> _What the task requires_: In the listing below, locate the line that contains "The height and" and the line that contains "Open the @levelsio mention". Restate word for word those two lines and every line between them, and nothing else.

═════ Data for this exercise

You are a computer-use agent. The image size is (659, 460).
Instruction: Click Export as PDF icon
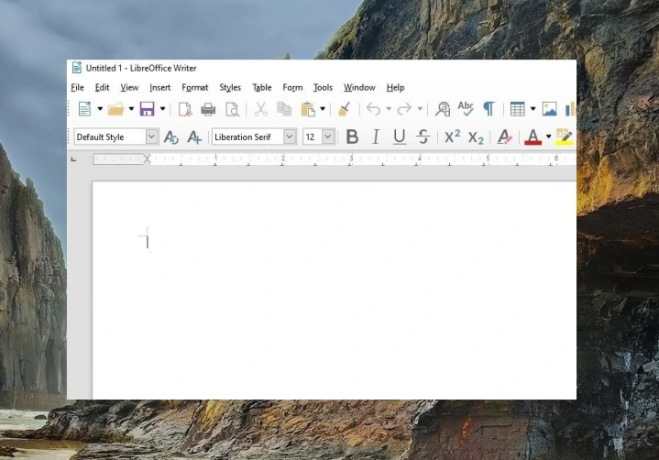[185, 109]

══════════
═════ Data for this exercise

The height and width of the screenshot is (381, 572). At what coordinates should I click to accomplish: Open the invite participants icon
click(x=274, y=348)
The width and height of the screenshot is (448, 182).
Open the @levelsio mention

══════════

> _Answer to the problem_:
The height and width of the screenshot is (381, 572). At what coordinates should I click to accomplish: Open the invite participants icon
click(x=274, y=348)
The width and height of the screenshot is (448, 182).
Open the @levelsio mention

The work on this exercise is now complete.